» **Provided information**:
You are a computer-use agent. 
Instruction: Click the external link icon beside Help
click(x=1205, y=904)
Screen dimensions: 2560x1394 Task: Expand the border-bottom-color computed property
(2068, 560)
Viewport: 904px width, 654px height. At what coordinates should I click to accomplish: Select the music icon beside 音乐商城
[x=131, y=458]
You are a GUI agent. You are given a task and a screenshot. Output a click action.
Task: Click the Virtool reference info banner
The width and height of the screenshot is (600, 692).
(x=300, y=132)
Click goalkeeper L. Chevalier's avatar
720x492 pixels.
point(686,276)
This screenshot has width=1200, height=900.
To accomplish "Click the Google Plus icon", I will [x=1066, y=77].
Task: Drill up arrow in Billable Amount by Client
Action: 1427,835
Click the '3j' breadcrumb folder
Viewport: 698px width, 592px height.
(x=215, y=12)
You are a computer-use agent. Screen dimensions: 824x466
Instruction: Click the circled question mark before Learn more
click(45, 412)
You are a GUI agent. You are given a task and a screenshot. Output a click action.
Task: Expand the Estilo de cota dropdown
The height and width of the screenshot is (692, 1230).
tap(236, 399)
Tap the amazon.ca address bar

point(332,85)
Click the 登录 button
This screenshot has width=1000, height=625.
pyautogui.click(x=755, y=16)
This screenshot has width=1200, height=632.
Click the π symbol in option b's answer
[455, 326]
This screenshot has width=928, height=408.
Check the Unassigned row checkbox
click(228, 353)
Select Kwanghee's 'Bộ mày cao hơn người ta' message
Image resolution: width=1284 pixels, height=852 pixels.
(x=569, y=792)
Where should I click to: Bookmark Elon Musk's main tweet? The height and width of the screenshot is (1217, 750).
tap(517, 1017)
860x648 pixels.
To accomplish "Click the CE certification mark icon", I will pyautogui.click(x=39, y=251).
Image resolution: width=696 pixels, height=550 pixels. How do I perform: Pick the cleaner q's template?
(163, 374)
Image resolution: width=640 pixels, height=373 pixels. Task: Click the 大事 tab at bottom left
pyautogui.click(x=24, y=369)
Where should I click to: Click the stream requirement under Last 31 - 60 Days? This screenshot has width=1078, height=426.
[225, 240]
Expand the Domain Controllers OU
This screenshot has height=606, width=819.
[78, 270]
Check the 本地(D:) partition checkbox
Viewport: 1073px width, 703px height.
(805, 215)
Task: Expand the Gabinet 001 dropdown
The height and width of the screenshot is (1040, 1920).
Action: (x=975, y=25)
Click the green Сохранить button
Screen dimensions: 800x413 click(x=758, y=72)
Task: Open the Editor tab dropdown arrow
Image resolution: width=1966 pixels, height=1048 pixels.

» **The task**: The answer must be a single number: the count of lines above that contain "computer".

» **Written response**: 2